▸ What is needed
Your response should consist of one number, the count of lines below that contain "computer".

Stored records:
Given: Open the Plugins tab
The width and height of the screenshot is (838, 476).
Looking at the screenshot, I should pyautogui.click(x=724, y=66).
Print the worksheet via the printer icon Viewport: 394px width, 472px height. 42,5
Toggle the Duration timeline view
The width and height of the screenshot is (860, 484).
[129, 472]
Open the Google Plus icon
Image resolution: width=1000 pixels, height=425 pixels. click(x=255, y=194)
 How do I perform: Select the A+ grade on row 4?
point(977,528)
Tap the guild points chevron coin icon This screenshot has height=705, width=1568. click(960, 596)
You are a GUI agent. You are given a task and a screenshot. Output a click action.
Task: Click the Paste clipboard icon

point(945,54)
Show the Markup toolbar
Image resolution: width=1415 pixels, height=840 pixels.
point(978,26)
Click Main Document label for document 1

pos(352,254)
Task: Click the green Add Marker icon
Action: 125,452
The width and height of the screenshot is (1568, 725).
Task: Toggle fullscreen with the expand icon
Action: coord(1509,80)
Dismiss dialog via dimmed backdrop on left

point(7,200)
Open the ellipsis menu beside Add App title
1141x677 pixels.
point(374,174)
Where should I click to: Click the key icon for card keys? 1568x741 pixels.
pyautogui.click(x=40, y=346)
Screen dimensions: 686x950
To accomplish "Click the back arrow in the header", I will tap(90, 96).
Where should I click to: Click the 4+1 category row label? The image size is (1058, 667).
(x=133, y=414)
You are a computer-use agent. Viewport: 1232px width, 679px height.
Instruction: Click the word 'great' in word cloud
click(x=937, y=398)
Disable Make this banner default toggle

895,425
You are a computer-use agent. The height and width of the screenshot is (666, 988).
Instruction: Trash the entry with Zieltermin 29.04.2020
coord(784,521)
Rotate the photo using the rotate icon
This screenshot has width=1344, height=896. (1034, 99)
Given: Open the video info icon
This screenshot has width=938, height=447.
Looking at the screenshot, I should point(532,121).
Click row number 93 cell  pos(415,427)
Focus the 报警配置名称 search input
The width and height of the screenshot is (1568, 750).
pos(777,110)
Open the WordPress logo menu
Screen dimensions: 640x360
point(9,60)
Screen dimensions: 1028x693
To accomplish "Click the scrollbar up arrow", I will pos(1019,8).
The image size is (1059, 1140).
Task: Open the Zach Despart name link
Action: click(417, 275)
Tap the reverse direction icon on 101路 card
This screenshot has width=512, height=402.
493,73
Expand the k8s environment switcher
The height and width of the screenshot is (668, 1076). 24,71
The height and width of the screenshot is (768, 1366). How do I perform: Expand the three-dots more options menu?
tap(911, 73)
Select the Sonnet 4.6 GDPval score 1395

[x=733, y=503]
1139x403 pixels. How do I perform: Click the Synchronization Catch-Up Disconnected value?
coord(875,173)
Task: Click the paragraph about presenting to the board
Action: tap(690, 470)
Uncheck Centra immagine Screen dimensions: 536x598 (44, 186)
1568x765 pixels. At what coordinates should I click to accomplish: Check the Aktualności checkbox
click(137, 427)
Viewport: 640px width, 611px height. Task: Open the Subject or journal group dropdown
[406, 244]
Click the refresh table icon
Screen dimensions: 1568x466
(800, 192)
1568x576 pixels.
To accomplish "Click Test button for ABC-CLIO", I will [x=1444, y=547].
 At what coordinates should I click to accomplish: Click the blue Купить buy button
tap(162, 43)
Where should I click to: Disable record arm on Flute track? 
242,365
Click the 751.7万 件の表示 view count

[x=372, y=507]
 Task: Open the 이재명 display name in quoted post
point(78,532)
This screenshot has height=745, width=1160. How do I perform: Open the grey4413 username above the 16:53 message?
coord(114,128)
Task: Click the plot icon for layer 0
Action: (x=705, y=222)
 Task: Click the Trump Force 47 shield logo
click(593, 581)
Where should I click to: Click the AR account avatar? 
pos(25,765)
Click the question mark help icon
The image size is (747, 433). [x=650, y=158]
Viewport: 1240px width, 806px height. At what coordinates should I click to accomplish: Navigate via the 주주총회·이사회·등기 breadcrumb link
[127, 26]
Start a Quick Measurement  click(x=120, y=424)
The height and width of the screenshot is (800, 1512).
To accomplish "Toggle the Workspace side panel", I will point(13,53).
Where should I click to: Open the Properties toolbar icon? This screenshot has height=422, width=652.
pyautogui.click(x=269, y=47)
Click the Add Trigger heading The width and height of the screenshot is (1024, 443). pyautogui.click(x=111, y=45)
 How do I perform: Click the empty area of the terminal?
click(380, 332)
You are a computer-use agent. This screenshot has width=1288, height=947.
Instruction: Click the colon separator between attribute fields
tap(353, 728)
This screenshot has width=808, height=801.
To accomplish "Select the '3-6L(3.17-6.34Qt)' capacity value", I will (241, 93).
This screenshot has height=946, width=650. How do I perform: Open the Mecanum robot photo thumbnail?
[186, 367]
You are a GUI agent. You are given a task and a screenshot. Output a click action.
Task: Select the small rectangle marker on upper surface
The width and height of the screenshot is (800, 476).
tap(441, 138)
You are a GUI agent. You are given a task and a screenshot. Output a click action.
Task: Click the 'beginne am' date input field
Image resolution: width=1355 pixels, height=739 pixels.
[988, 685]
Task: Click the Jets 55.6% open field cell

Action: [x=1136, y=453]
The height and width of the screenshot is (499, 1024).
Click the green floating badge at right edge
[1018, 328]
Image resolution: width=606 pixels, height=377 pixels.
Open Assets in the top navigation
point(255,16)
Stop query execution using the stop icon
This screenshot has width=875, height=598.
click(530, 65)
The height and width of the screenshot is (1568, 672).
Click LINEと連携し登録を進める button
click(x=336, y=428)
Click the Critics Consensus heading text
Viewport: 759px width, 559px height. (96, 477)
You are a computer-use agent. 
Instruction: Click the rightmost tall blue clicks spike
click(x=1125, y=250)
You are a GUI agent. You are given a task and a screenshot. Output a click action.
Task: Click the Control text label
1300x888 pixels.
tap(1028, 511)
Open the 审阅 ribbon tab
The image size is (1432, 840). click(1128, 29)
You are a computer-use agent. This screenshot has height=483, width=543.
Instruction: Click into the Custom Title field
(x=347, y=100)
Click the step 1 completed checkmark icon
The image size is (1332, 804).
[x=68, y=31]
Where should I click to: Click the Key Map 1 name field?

▸ Answer below
5